How Historically Accurate Is 'Manhattan'? The Series' Consultants Share How They Mix Fact With Fiction

On Tuesday night, when WGN America's Manhattan returns for Season 2, it will continue to tackle topics and events you probably remember from high school history class. Names like Robert Oppenheimer and Albert Einstein are thrown around, real events from World War II are often mentioned, and the entire series hinges on The Manhattan Project, scientists' efforts to create a nuclear bomb in the 1940s. But even with so many historical elements, you have to wonder, how accurate is Manhattan ? After all, save for the occasional appearance from Dr. Oppenheimer, the characters you got to know in Season 1 were fictional, yet living in a very real place, working on a very real project, during one of the most important periods in American history. So how much truth is found within the series?

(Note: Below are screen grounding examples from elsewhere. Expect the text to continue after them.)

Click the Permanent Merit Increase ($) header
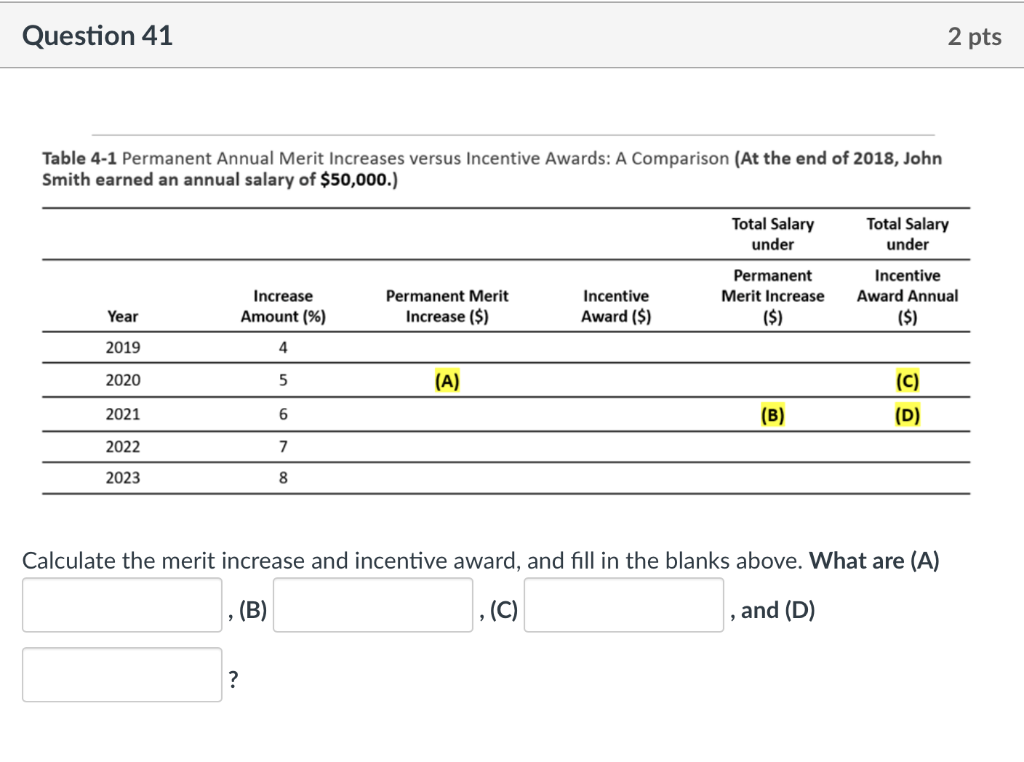1024x762 pixels. (x=446, y=306)
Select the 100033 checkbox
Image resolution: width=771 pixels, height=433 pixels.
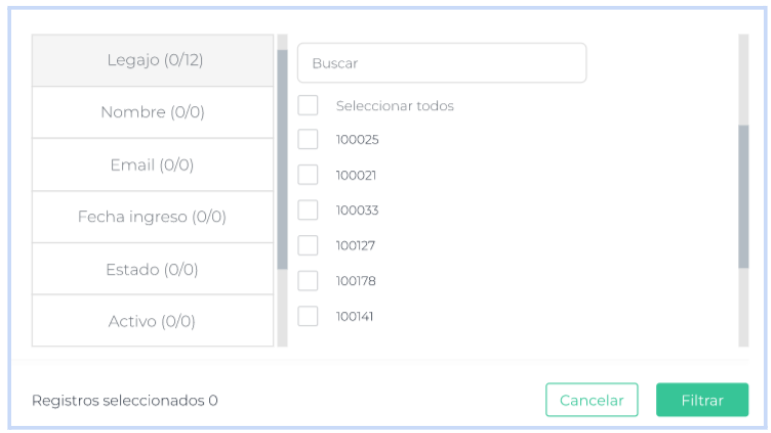[308, 210]
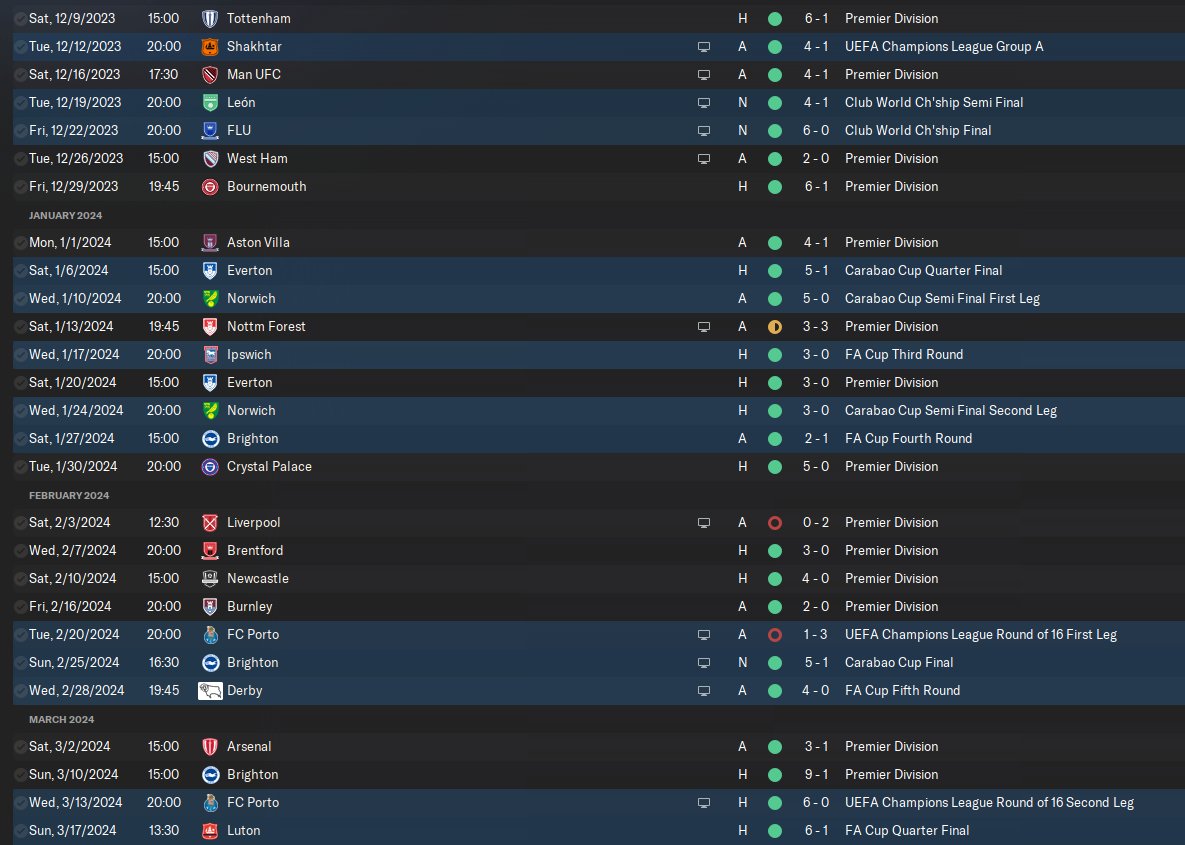Open Club World Ch'ship Final competition
The image size is (1185, 845).
pos(920,130)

"It is fiction and it diverges in many ways strongly from the actual past," Manhattan historical consultant Alex Wellerstein says, as he sits on the set just miles from where the first real atomic bomb was tested. "But what I always try to do is make it so that if they do diverge, that’s plausible." So while Charlie Isaacs may not be an actual scientist from history, what we saw him go through in Season 1 was accurate for that time, and could've happened to a real person.

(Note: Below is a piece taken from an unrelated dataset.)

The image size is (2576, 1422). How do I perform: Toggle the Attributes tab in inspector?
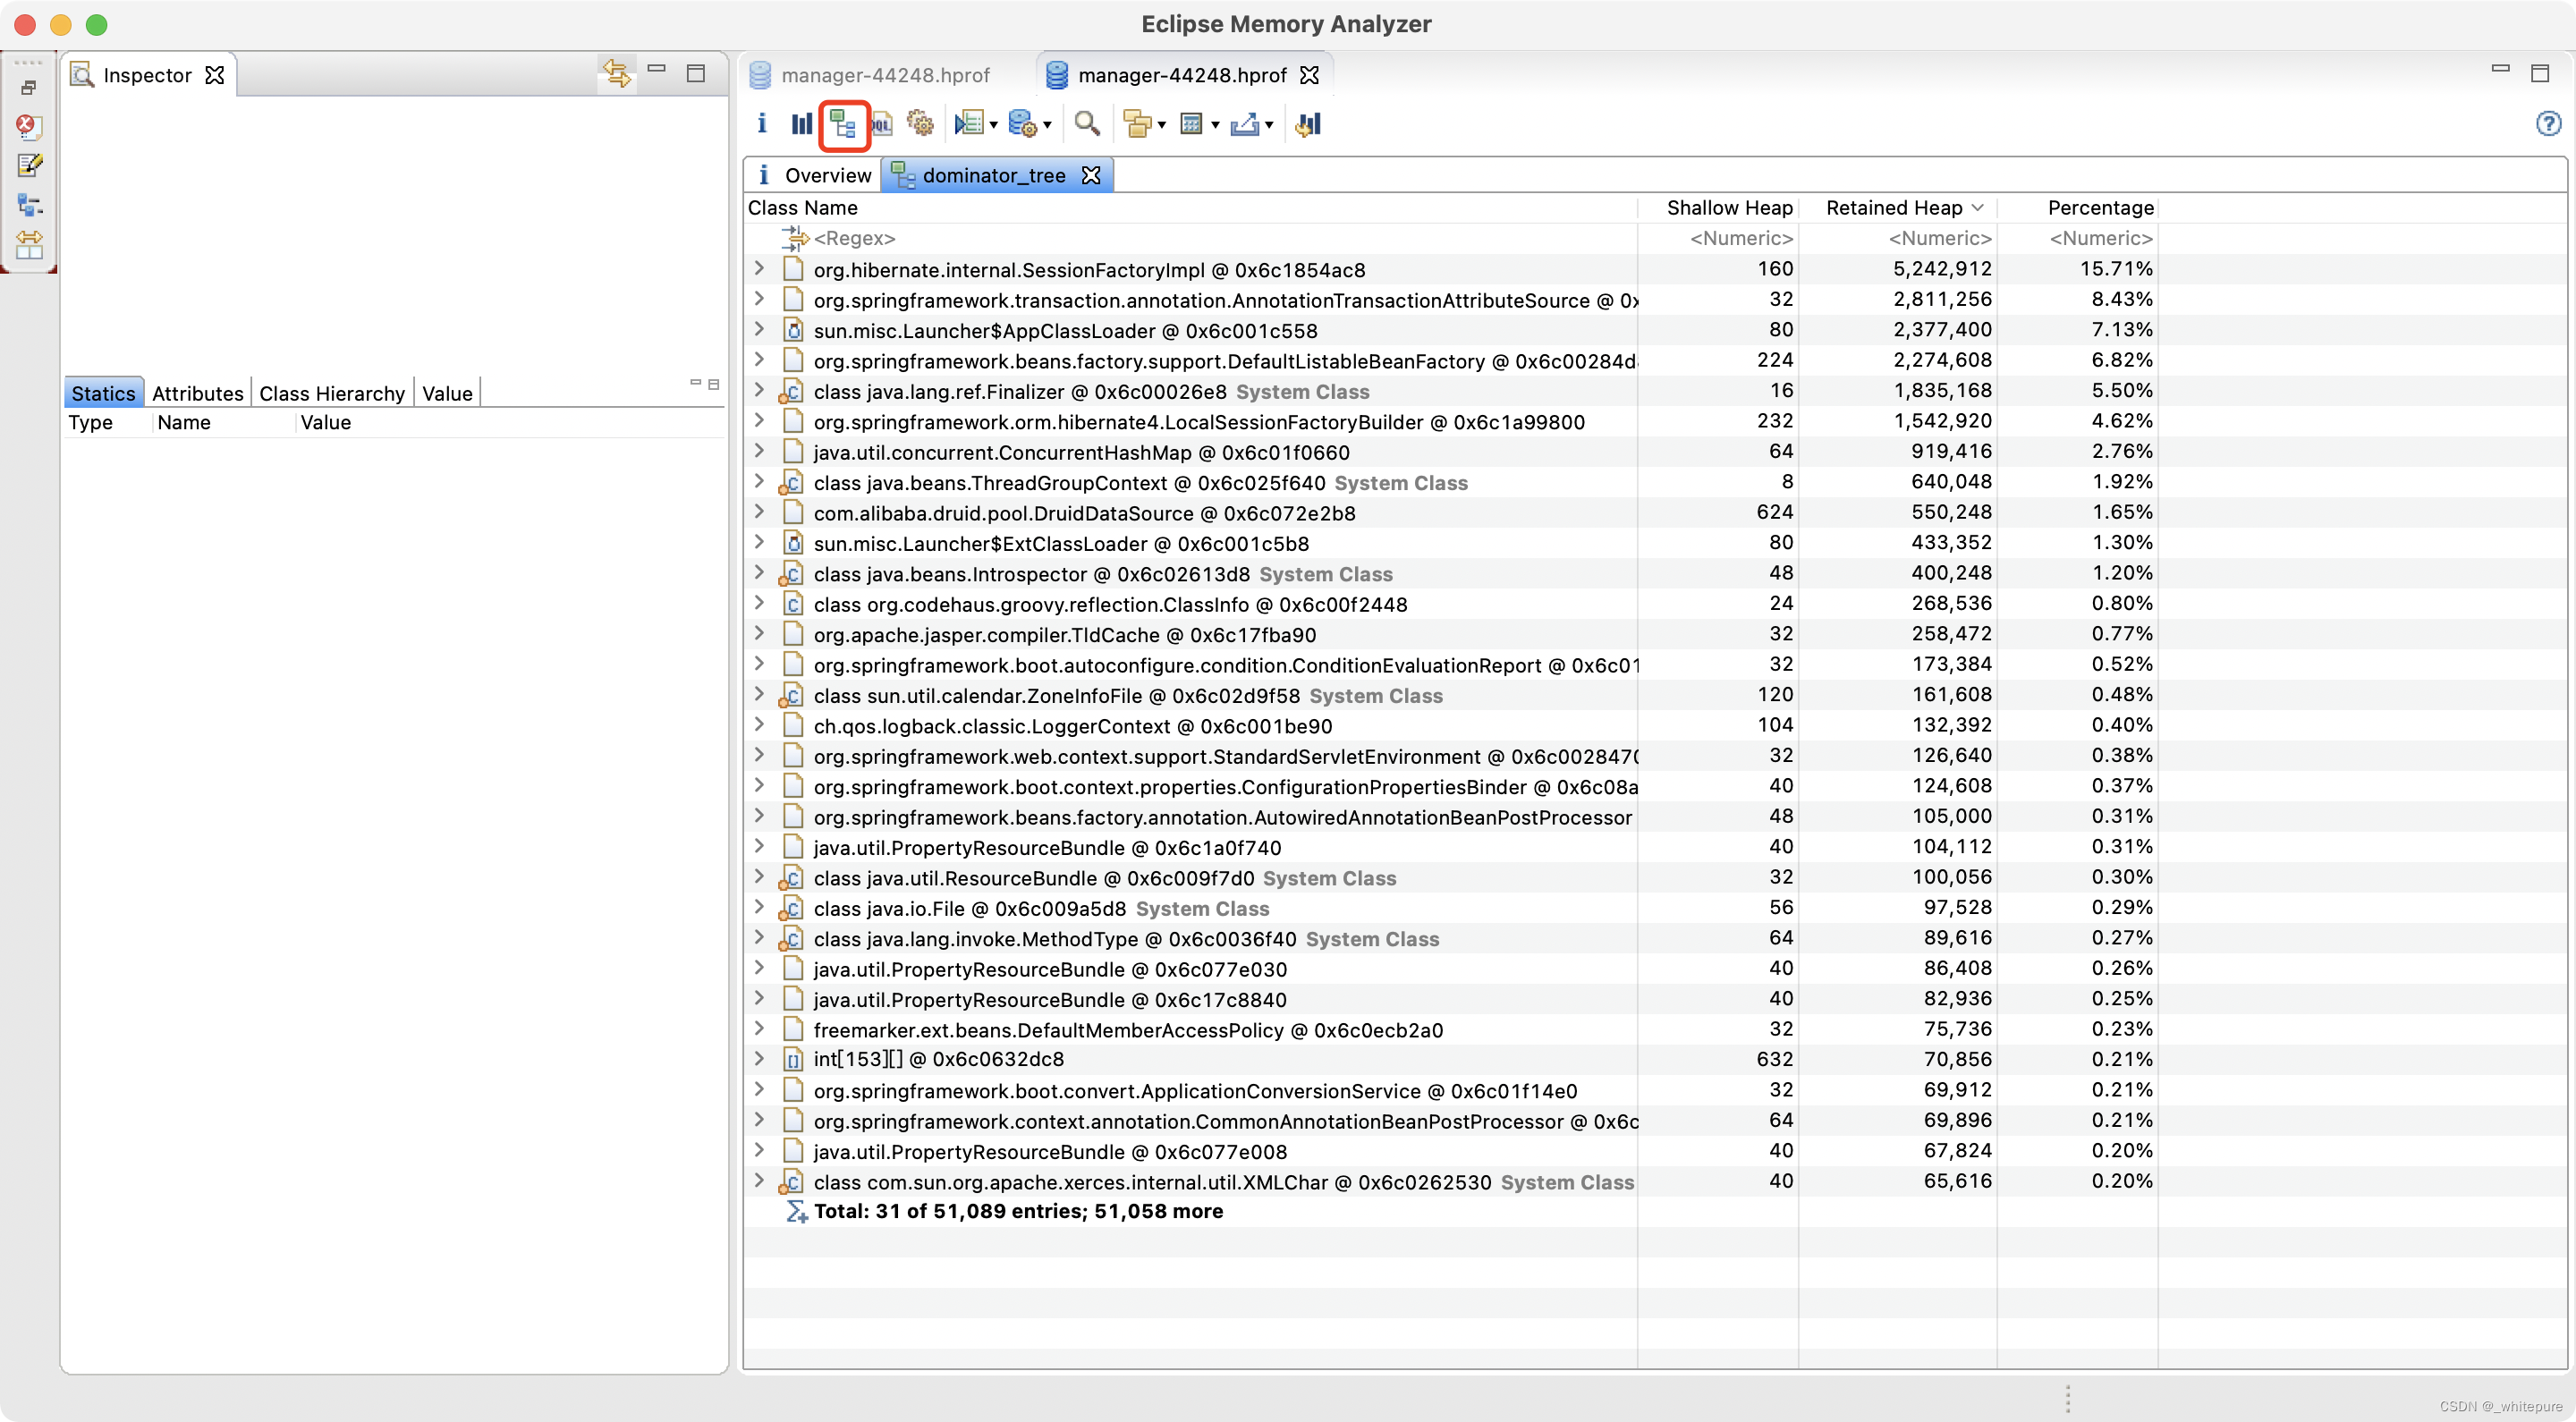click(196, 393)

Considering the amount of scenes that take place in a lab, it should come as no surprise that maintaining scientific accuracy is also important to Manhattan, which is where science consultant David Saltzberg comes in. "I have an easier time of it," he says. "Because in the end ... we still live in our universe with the physical laws, so I need to take a look and just make sure we’re not getting densities completely wrong or some physics statement completely wrong." If it's any consolation to Saltzberg, there can't be too many viewers out there ready to pounce on a scientific inaccuracy, no matter how closely we're paying attention.

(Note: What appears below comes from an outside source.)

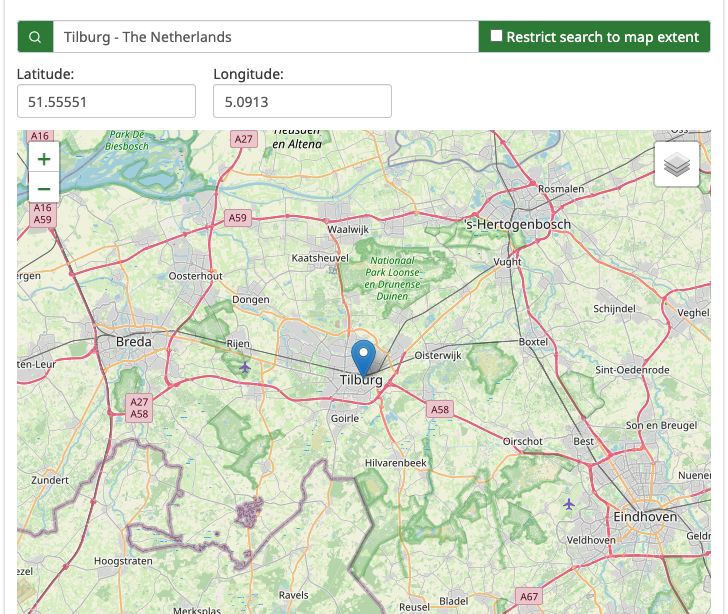Click the Breda city label on map

[134, 341]
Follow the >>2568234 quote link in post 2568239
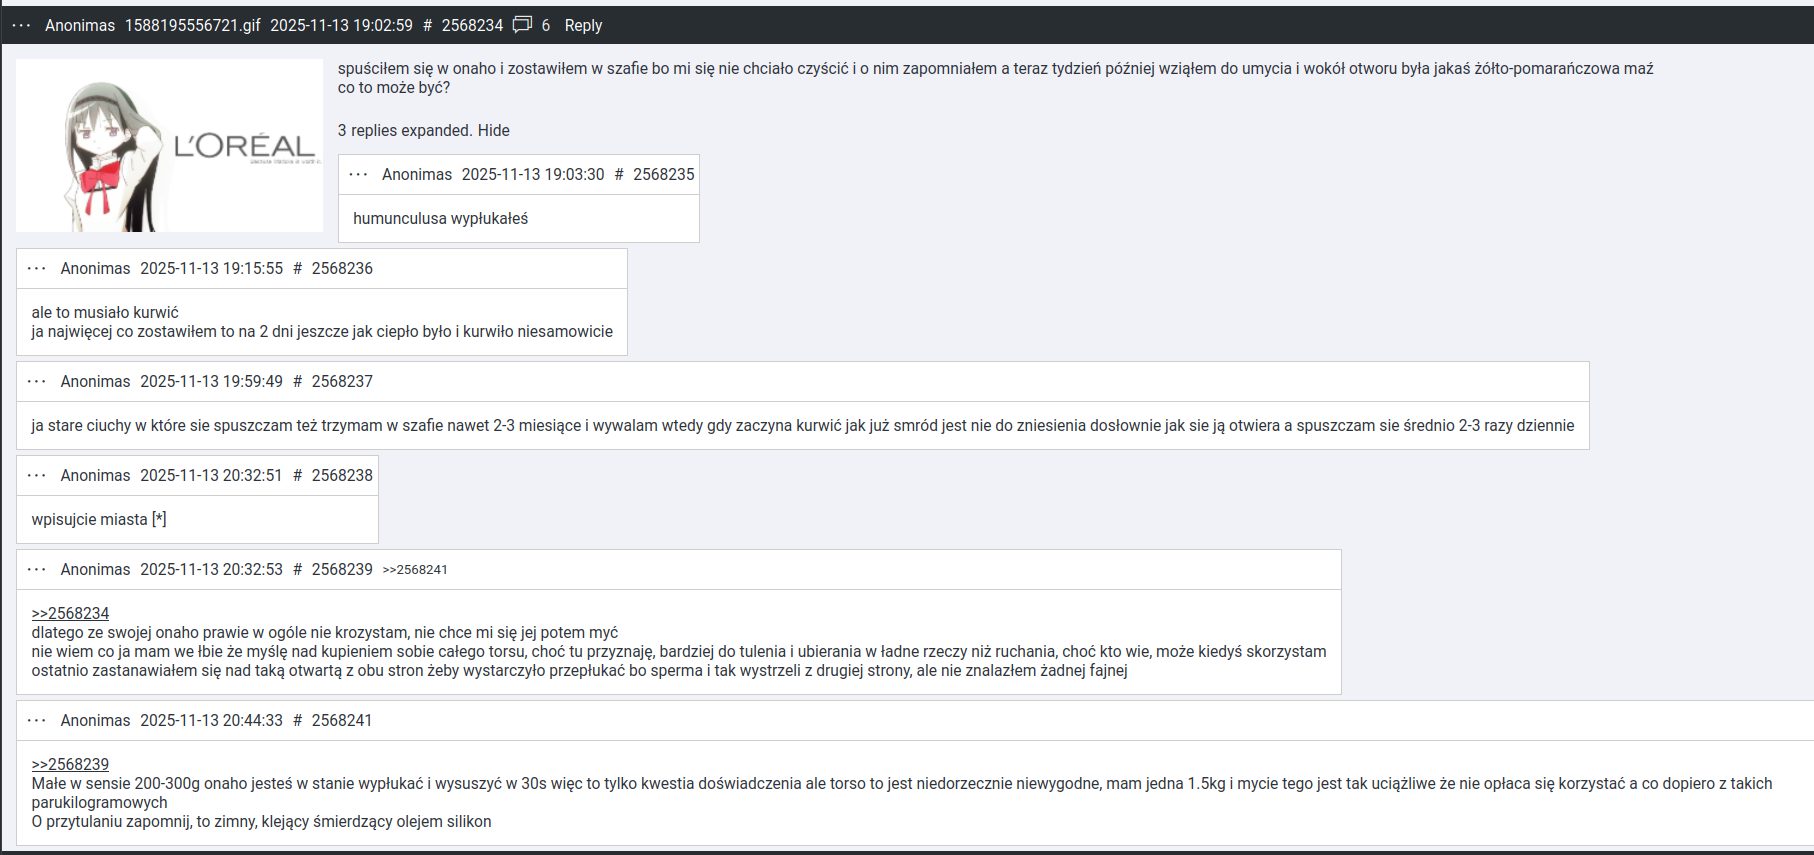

However, as Season 2 builds towards the Trinity Test, both scientific and historical accuracy will likely become even more important. The test really did happen in 1945 outside of Los Alamos, which Wellerstein explains poses a challenge. "This has been a really tricky timeline of saying 'OK, what’s — could they have done it at this time? Could they have assembled it in this way at this moment on this day?'" he says. "We’re trying to come up with something that both fits the story really well and is not taking so many liberties with the past that it becomes completely unrelated to it." But that's not to say he is one to back down from a challenge — nor is Saltzberg.

The two consultants are already looking forward to Manhattan's future, and the different scientific and historical developments they can help bring to life after detonating the atomic bomb. "I’m looking forward even beyond Season 2," Saltzberg says. "The Cold War, and all the intrigue that went on there, and the physics behind the hydrogen bomb that’s coming up all look really interesting ... A lot of [those] stories have not been told on television or in movies."

Wellerstein is also looking ahead past World War II, as he says, "I’m excited about the hydrogen bomb, the super. This is when they realize that the bombs that they used in World War II are firecrackers compared to what you can do. They start to contemplate questions like how many bombs does it take to completely make the world uninhabitable for humans beings. And that puts everything into an even more stark light morally, technically, and politically." If with Wellerstein and Saltzberg's help Manhattan can make the atomic bomb this intriguing, just imagine what it could do what all of that.